[Records from a data collection]
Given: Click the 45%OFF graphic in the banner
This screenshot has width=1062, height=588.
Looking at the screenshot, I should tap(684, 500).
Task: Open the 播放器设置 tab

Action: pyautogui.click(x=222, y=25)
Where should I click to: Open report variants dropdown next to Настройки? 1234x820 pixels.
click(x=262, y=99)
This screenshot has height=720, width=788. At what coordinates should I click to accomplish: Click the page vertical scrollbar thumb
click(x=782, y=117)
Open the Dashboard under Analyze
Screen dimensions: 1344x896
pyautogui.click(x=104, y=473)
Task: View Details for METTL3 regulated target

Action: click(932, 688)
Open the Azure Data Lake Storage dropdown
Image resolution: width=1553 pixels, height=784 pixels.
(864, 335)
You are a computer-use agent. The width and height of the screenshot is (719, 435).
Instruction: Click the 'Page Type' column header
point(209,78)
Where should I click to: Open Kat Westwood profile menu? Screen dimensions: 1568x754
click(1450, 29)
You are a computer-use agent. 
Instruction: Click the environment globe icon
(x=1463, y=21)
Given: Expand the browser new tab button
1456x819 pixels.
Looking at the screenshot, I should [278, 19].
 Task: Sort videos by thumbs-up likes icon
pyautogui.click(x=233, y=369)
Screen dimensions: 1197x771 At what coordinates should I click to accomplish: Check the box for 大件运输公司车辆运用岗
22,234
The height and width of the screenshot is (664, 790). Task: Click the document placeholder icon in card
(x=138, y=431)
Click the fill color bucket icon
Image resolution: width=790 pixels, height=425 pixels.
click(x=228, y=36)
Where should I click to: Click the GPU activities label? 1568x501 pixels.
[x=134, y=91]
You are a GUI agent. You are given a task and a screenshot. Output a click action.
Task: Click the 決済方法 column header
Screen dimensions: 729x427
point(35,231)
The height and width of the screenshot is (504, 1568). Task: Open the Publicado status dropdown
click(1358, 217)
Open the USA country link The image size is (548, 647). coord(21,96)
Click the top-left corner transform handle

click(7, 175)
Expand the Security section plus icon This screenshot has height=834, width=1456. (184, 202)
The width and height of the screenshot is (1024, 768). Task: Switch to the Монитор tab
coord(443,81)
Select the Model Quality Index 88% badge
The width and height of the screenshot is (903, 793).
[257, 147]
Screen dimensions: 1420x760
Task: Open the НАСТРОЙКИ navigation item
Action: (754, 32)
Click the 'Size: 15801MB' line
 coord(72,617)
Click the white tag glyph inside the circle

### Exercise goal
Give everything from the line that contains "Click the 'Size: 15801MB' line" down to the end of the items as a Markdown table with the columns No. and Text, one row per line and blank lines left out.

### Result of the exercise
| No. | Text |
|---|---|
| 1 | Click the 'Size: 15801MB' line |
| 2 |  coord(72,617) |
| 3 | Click the white tag glyph inside the circle |